Records for processing:
******
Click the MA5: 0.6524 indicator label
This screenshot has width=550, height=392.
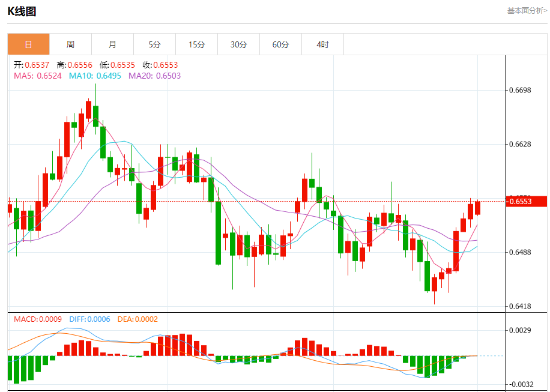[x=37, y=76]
******
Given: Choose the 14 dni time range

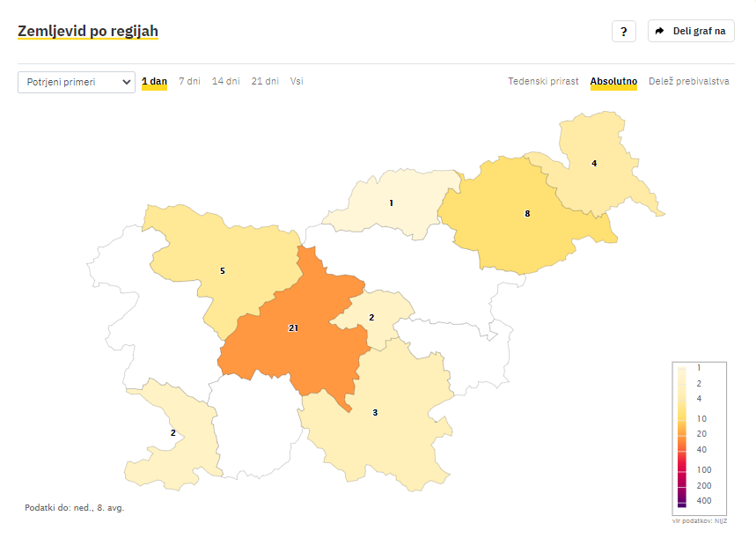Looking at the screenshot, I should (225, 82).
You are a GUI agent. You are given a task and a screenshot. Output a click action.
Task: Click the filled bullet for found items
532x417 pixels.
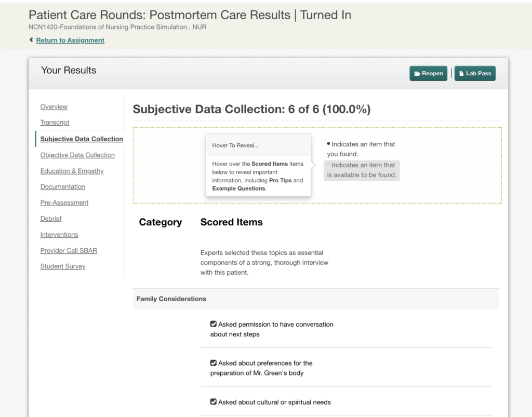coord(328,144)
******
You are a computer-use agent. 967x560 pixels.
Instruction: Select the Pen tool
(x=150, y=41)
******
Prompt:
Out of the data above, return each line where the word "agent" can be found.

Solution below:
You are a GUI agent. You are given a task and a screenshot. Output a click action.
You are a computer-use agent. 967x560 pixels.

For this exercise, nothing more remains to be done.